Much Hadham 66 HOGLANDS,
[Typescript with handwritten corrections and signature:]
Thank you for your letter of 2nd May.
My secretary has looked through my past accounts and finds that my wife purchased the AFRICAN WONDERSTONE COMPOSITION from Michael Ventris, in November 1955, before he died.
The STRINGED FIGURE is just ordinary bronze, but highly polished, it is not a special alloy, so it could be called polished bronze with elastic string.
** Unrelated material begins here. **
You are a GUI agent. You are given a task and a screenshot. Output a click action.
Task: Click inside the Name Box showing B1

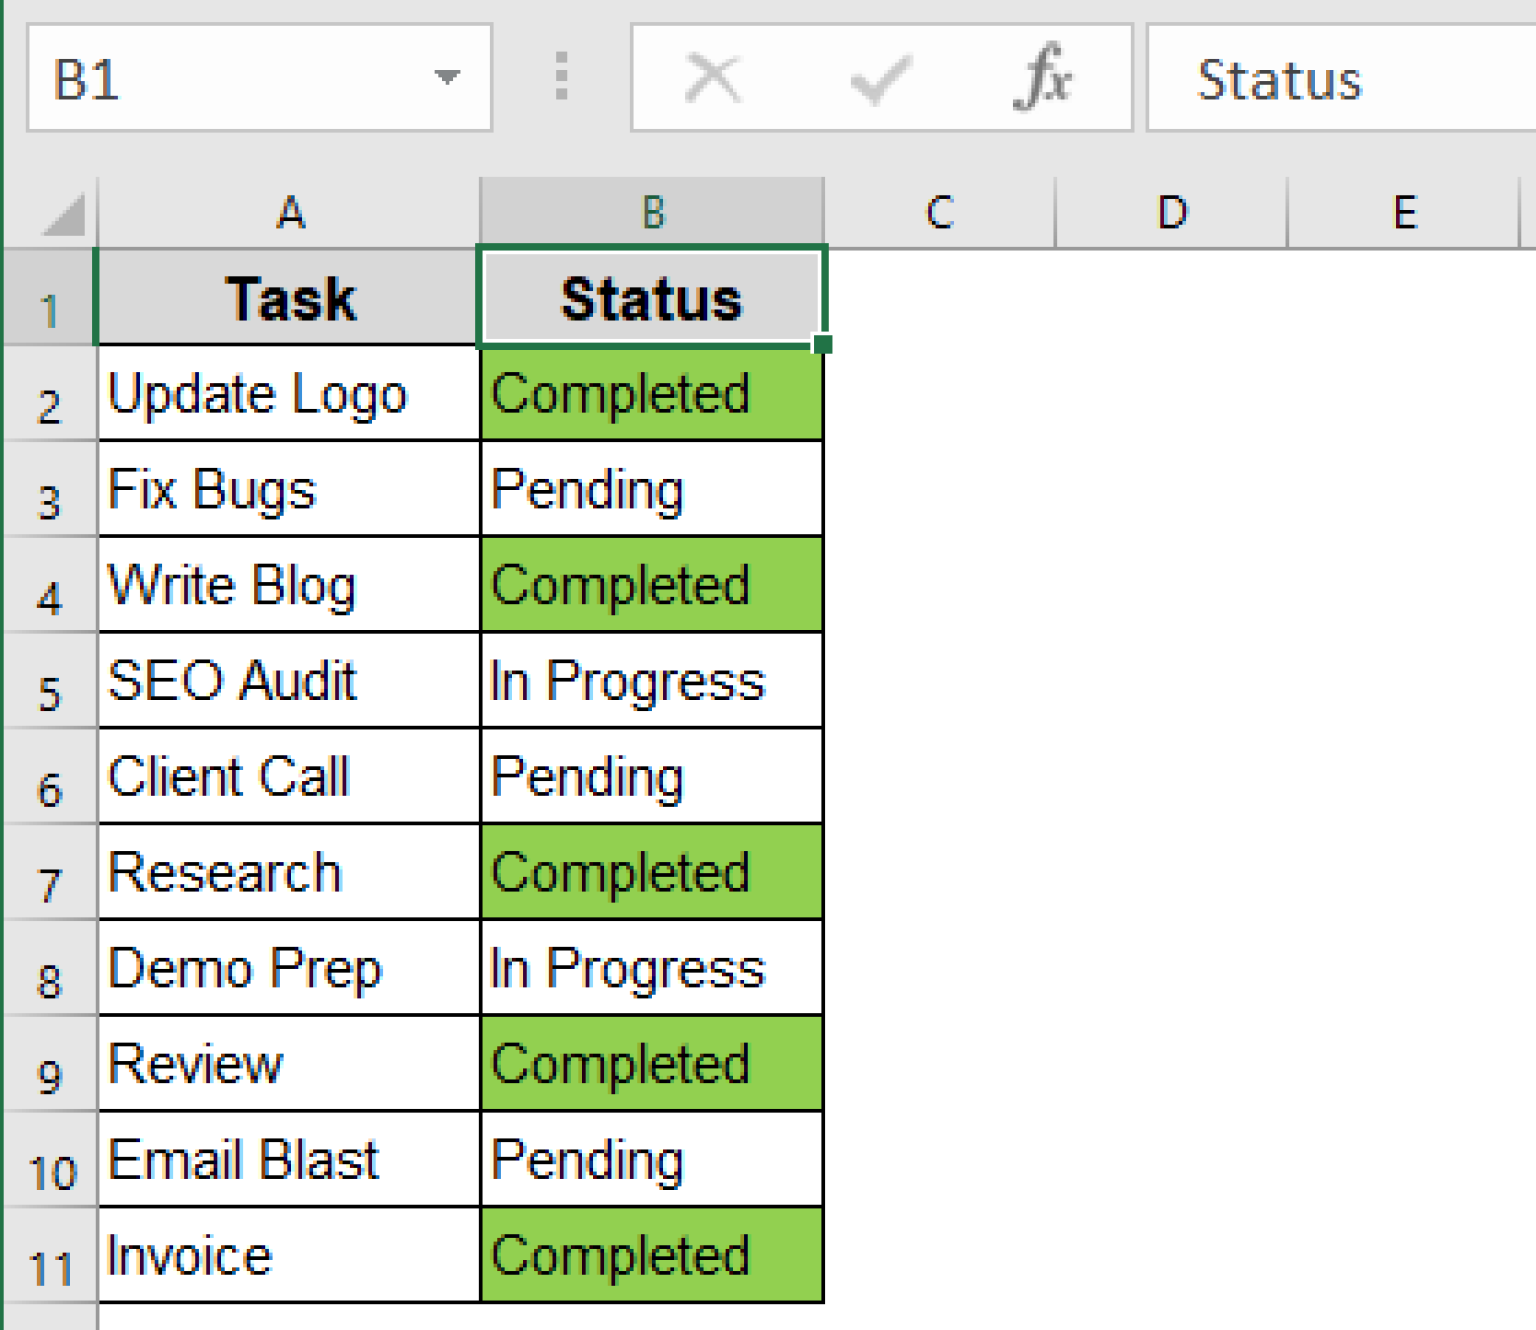[x=200, y=78]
About the Tate Horton Stone RECUMBENT FIGURE: Serge Chermayeff, the architect, had it at the end of a terrace on a house he built at Halland in Sussex. Later Chermayeff (it was a vey bad period for architecture generally) told me he was not able to pay for he figure, and asked me to take the figure back because he was selling the house, and emigrating to Canada, so the figure came back into my possession, and Kenneth Clark, who that year was the buyer for the Contemporary Art Society purchased the sculpture and it was presented to the Tate.
FAMILY GROUP: The first cast of this was done in 1949 for F.R.S. Yorke, for his school at Stevenage, and was put up there, and is still there. Further casts of it went to the Museum of Modern Art, New York; - the Tate Gallery; - and Nelson D. Rockefeller, New York City.
KING AND QUEEN: The first cast of this sculpture was shown at the Open Air exhibition, Middelheim Park, [end of p.1] Antwerp in 1953, and was bought by them, and is part of the Middelheim permanent collection.
It is perfectly all right for you to keep the photographs as long as you like, in fact, perhaps hold onto them permanently, if you wish. Perhaps they may be very useful should the Gallery intend to do any postcards from them.
I have always got copies of them since they are my own negatives, and where you might think my photograph is satisfactory, there might be no need for your photographer to take them again.